D’autres écrivains, faisant grâce aux rois d’Espagne des malheurs de leurs sujets en Amérique, en attribuent la cause immédiate au clergé lui-même. À leurs yeux, c’est sur les ministres de la religion de paix que retombe le sang répandu dans le nouveau monde ; sans leur fanatisme et leur cruauté, les Indiens eussent coulé des jours heureux sous la domination de leurs conquérants.
Cette seconde accusation est tout aussi peu fondée que la première.
Henri Hawks, négociant anglais et par conséquent très peu disposé à flatter l’Espagne et son clergé, parle de la manière la plus avantageuse des missionnaires envoyés en Amérique : il jugeait cependant en parfaite connaissance de cause, puisqu’il avait habité cinq ans la Nouvelle-Espagne 3. Thomas Gage, dominicain apostat et recteur de Deal, qui avait résidé douze ans au Mexique, rend également justice aux prêtres catholiques des colonies espagnoles. Robertson, que nous avons déjà cité, s’exprime de la manière la plus formelle à cet égard.

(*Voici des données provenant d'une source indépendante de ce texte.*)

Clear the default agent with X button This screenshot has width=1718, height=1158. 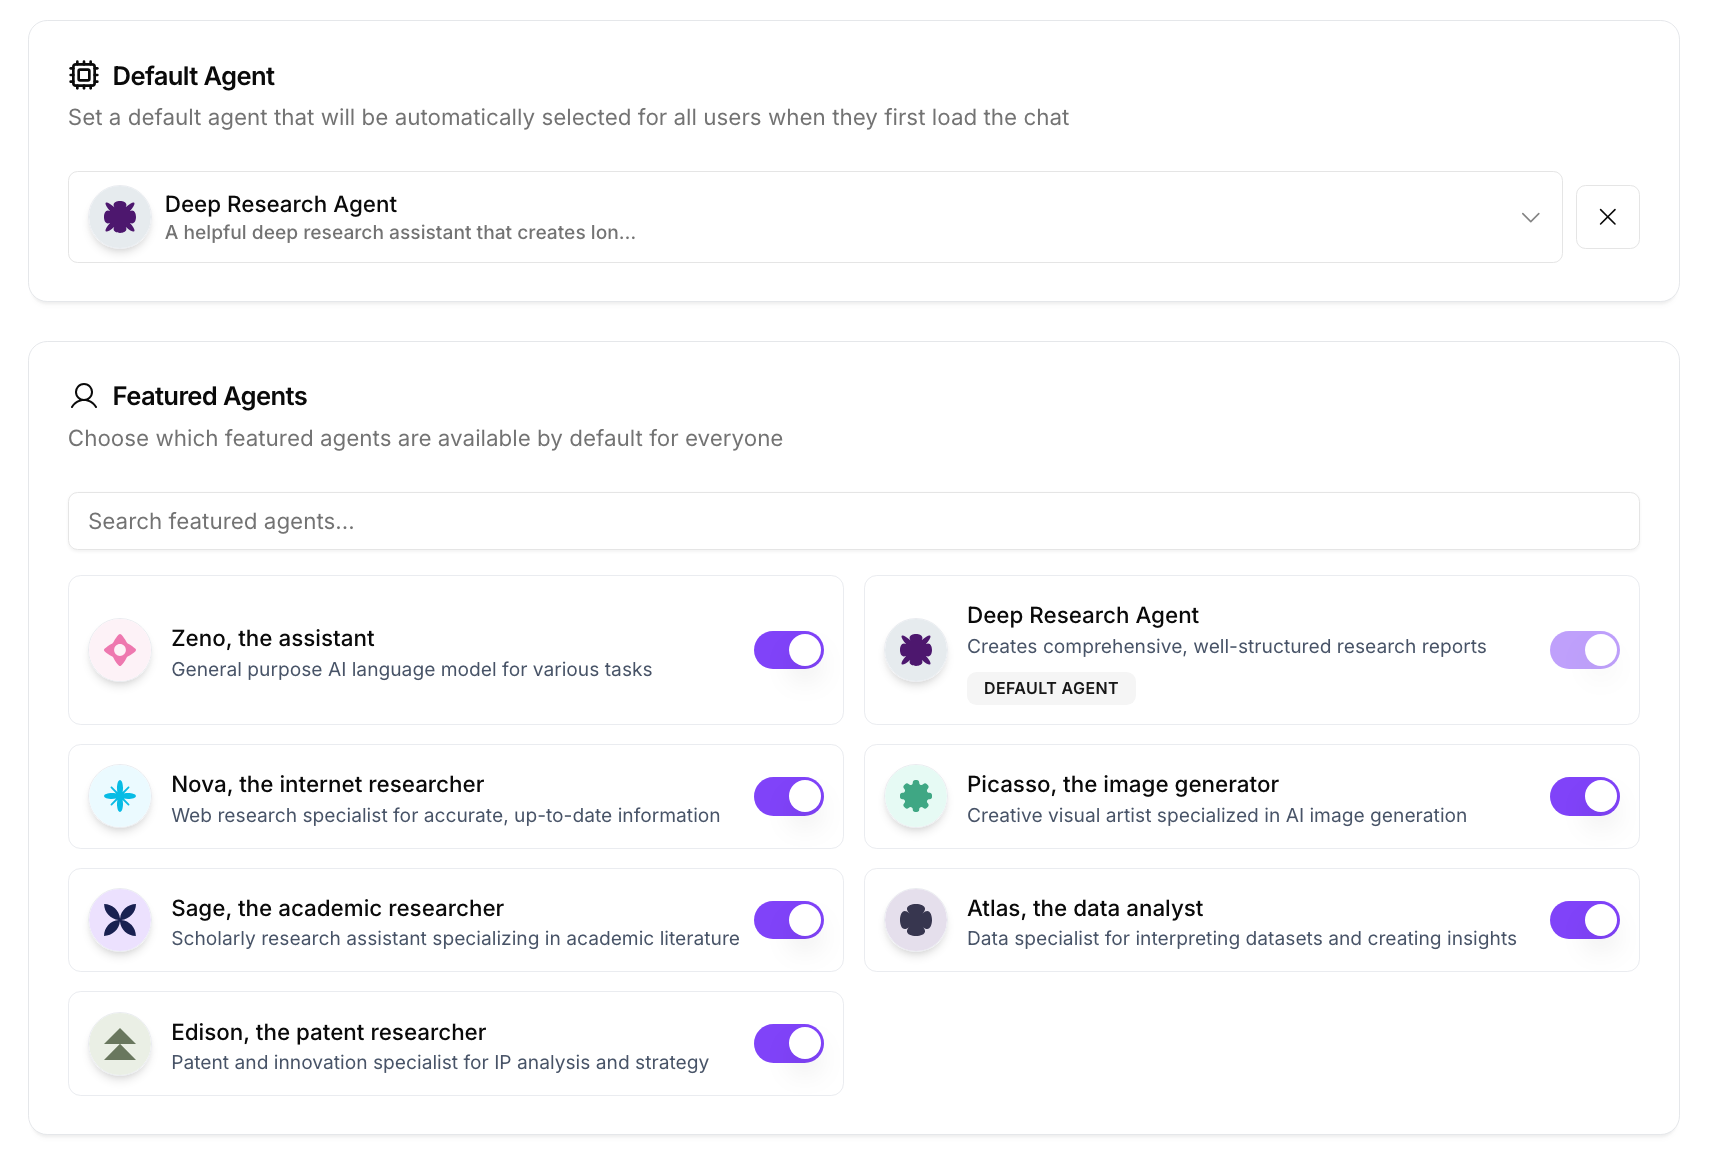pyautogui.click(x=1607, y=217)
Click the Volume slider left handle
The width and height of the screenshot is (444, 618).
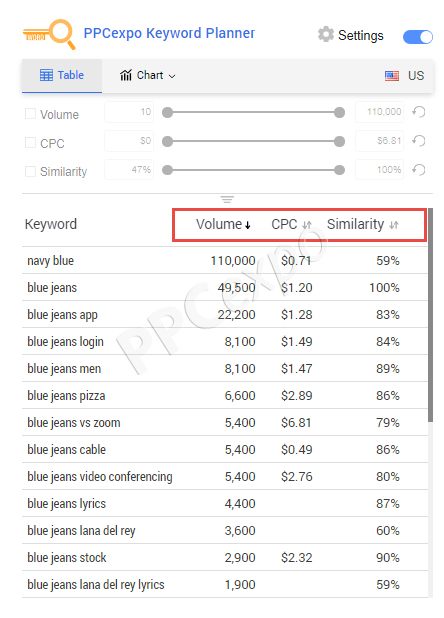pyautogui.click(x=167, y=112)
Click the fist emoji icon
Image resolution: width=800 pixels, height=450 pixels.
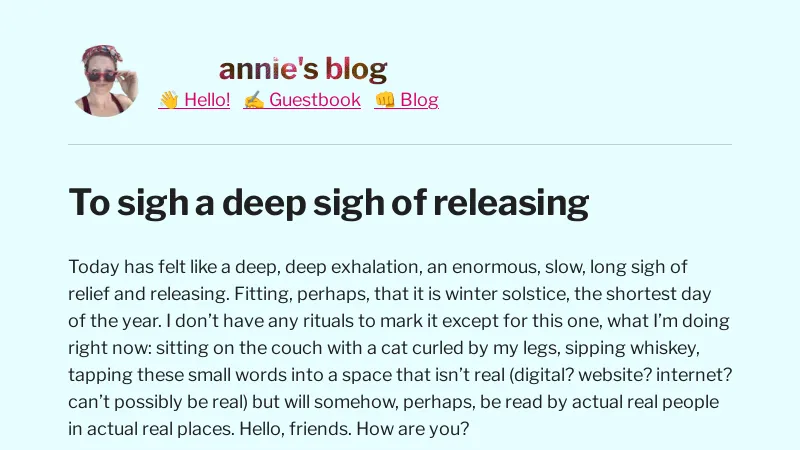tap(385, 99)
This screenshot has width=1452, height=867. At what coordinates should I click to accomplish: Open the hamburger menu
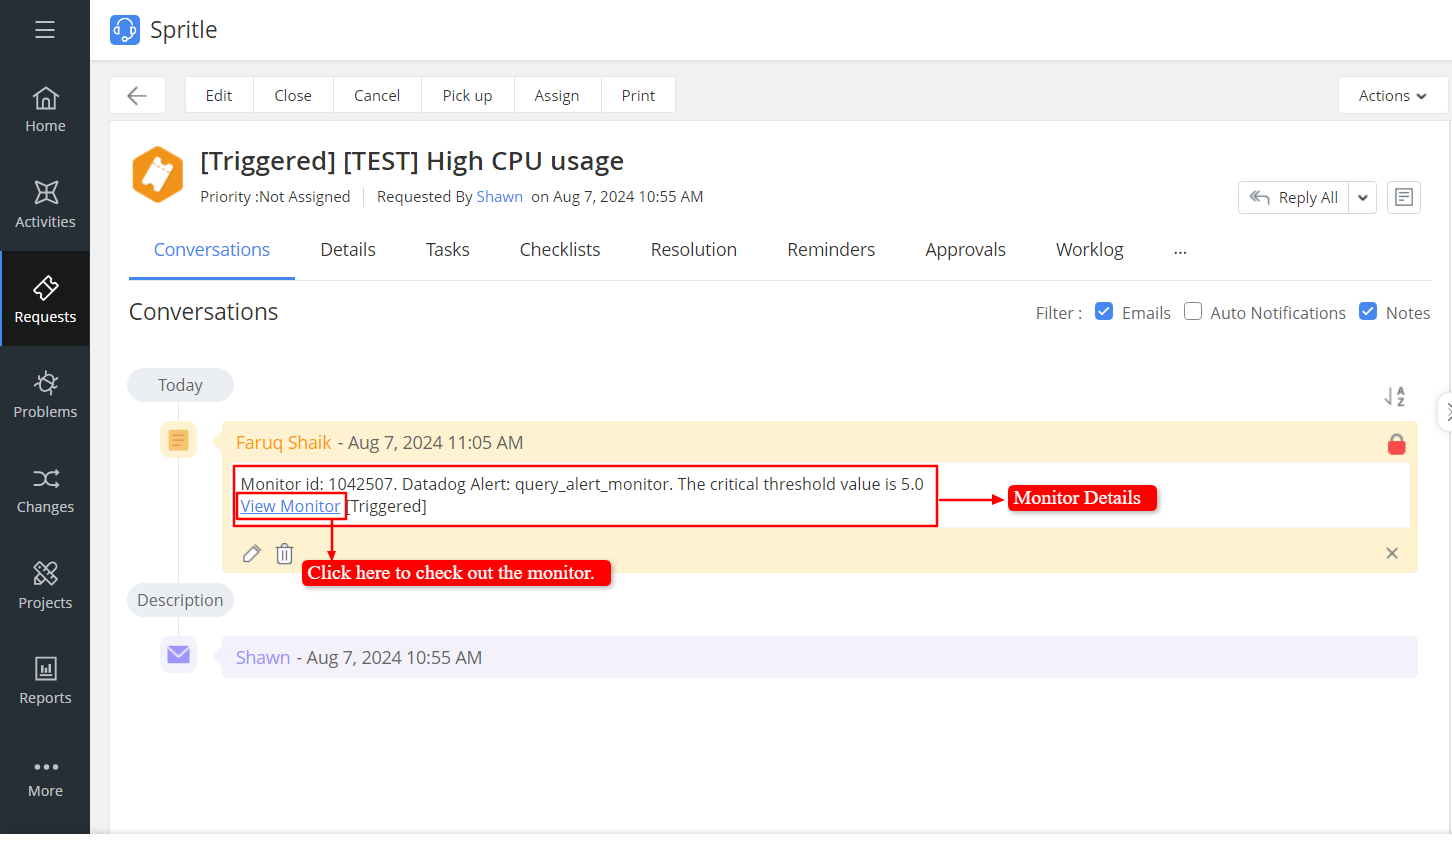(x=45, y=30)

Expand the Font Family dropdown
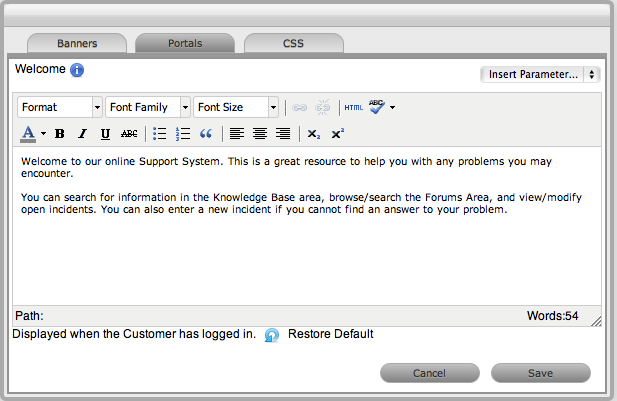coord(148,107)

« Les premiers missionnaires qui furent envoyés en Amérique, écrit-il, n’étaient point lettrés à la vérité, mais ils avaient de la piété. Ils prirent de bonne heure la défense des Indiens, et les protégèrent contre leurs conquérants, qui, les représentant comme des hommes incapables de remplir les devoirs de la vie civile et de comprendre les doctrines de la religion, prétendaient qu’ils étaient une race inférieure d’hommes, sur lesquels la main de la nature avait empreint la marque de la servitude.

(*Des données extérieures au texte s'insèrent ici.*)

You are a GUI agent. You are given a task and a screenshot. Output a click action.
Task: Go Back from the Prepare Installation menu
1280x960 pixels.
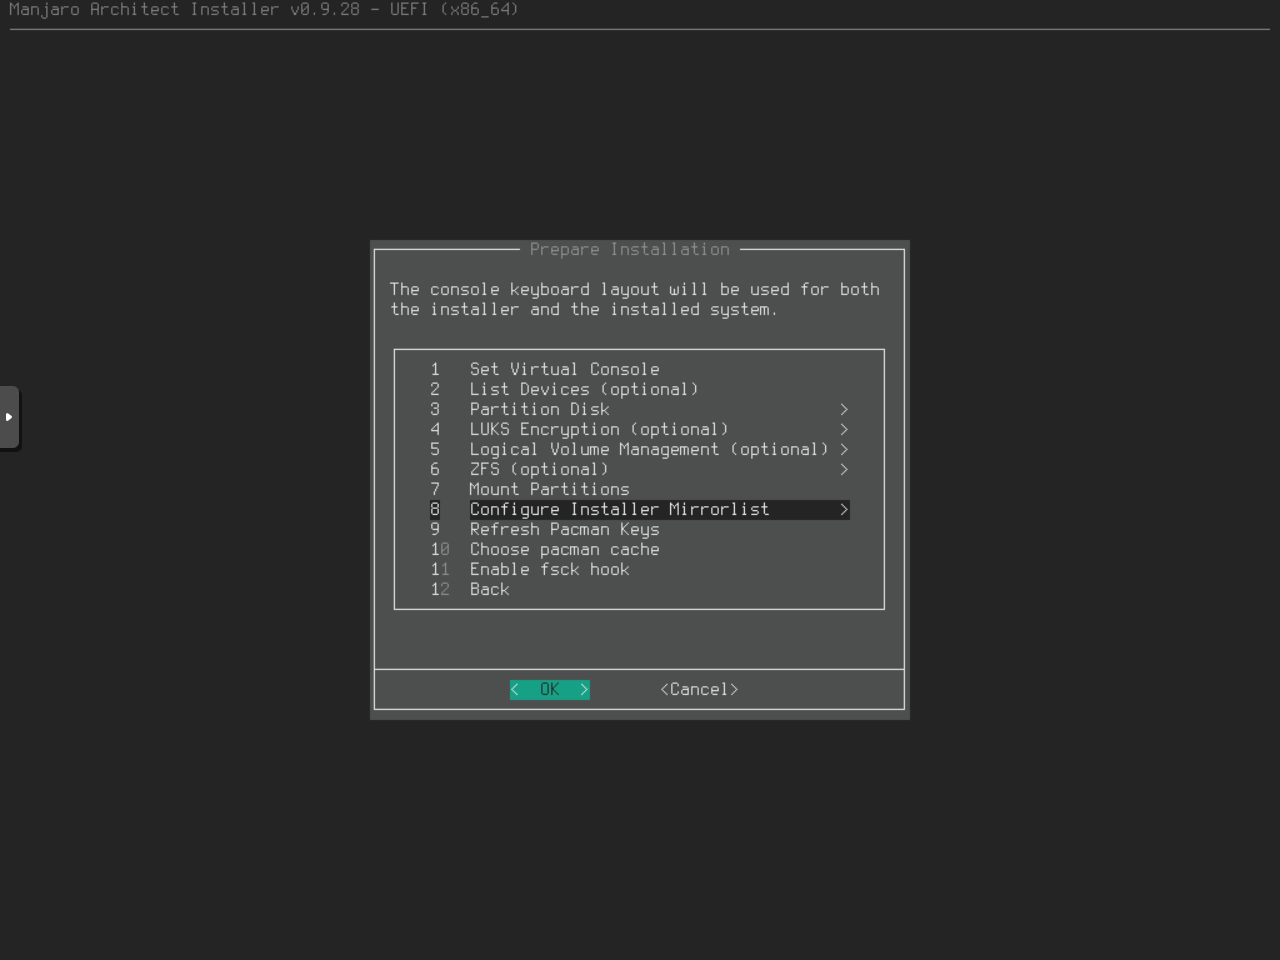click(x=489, y=589)
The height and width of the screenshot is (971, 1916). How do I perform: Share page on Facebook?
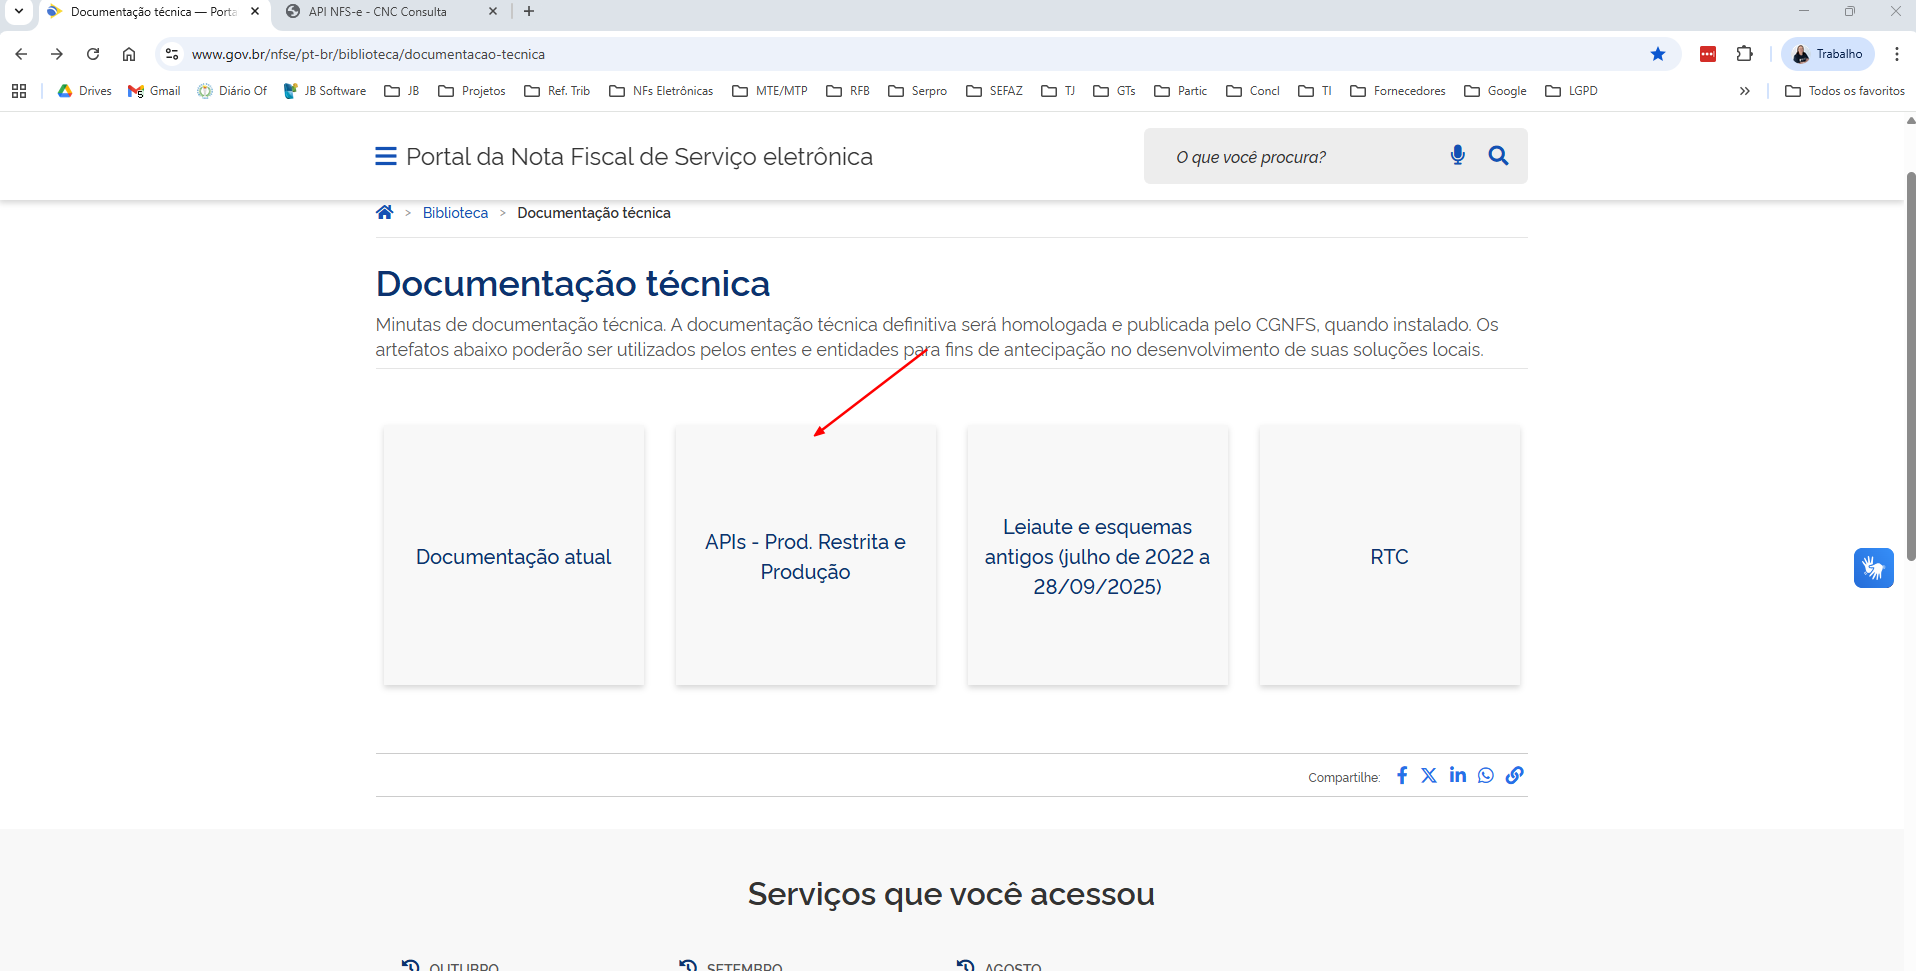(1402, 775)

» Rien ne fait plus d’honneur aux missionnaires espagnols que ce zèle humain et constant avec lequel ils protégèrent les faibles ouailles qu’on avait confiées à leurs soins ; et ce que j’en ai dit répand sur leur ministère un éclat que rien ne peut effacer. C’étaient des ministres de paix qui s’efforçaient d’arracher la verge des mains de leurs oppresseurs. Ce fut à eux que les Américains durent les règlements que l’on fit pour adoucir la rigueur de leur sort. Les Indiens regardent encore aujourd’hui le clergé régulier et séculier établi dans les colonies espagnoles comme leur protecteur naturel, et c’est à lui qu’ils ont recours toutes les fois qu’on les opprime 4. »

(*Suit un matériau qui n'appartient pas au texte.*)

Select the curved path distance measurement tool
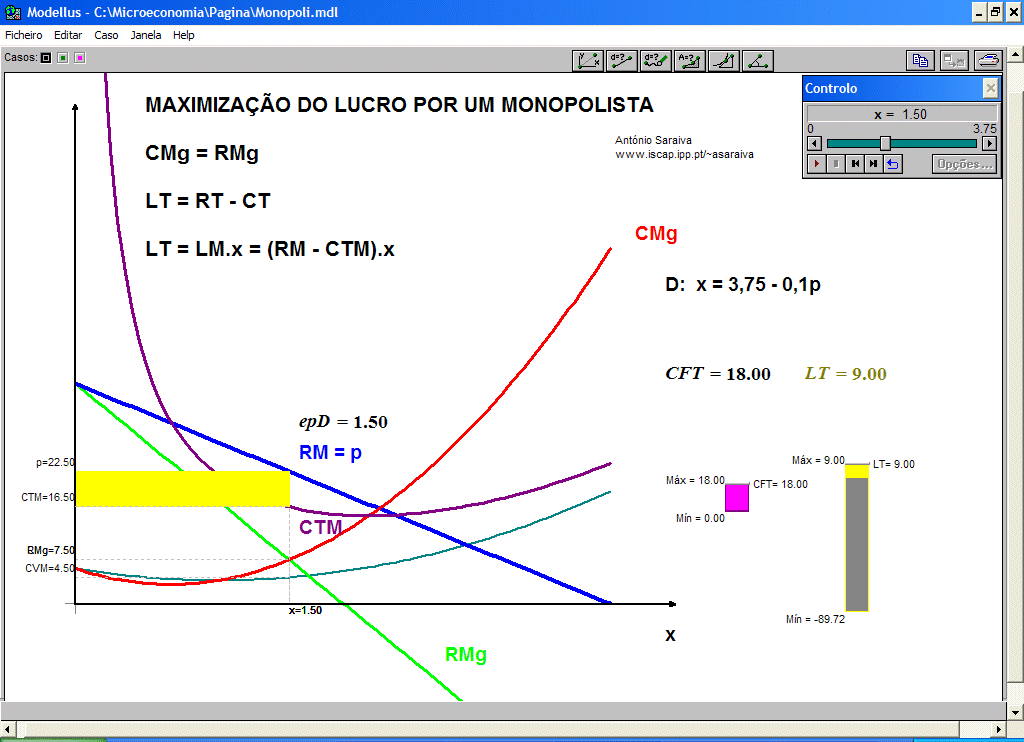 [656, 61]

Aussi les souverains espagnols avaient-ils compris de prime abord combien le concours du clergé catholique leur était non pas nécessaire, mais indispensable. Charles-Quint enjoignit aux évêques et aux prêtres d’avertir et de réprimander les magistrats civils qui tenteraient de dépouiller quelque Indien de ses droits ou privilèges ; il leur prescrivit les moyens à employer pour garantir de l’oppression les personnes et les biens des indigènes, et leur donna ainsi une influence salutaire, dont les anciennes colonies espagnoles se ressentent encore aujourd’hui 5. Bien différents en effet des missionnaires anglais qui ne s’occupent que de leur famille et de leur trafic de Bibles ou de marchandises, les missionnaires catholiques se vouèrent tout entiers, en Amérique comme partout ailleurs, aux soins des fidèles. Comme d’autres Ambroises, quelques confesseurs refusèrent même l’absolution à ceux de leurs compatriotes qui s’étaient emparés des biens des indigènes, ou qui, regardant ceux-ci comme esclaves, les faisaient travailler aux mines 6.
Le gouvernement et le clergé de la péninsule sont donc à tort accusés d’avoir été cause des malheurs et en définitif de la perte des colonies espagnoles d’Amérique. Cependant cette accusation, quelque perfide et quelque erronée qu’elle soit, donne constamment lieu à des comparaisons entre l’Espagne et l’Angleterre, – ce qui, aux yeux des adversaires de la foi, signifie entre le catholicisme et le protestantisme, – et il va de soi que ces comparaisons tournent au détriment de l’Espagne et de la vérité.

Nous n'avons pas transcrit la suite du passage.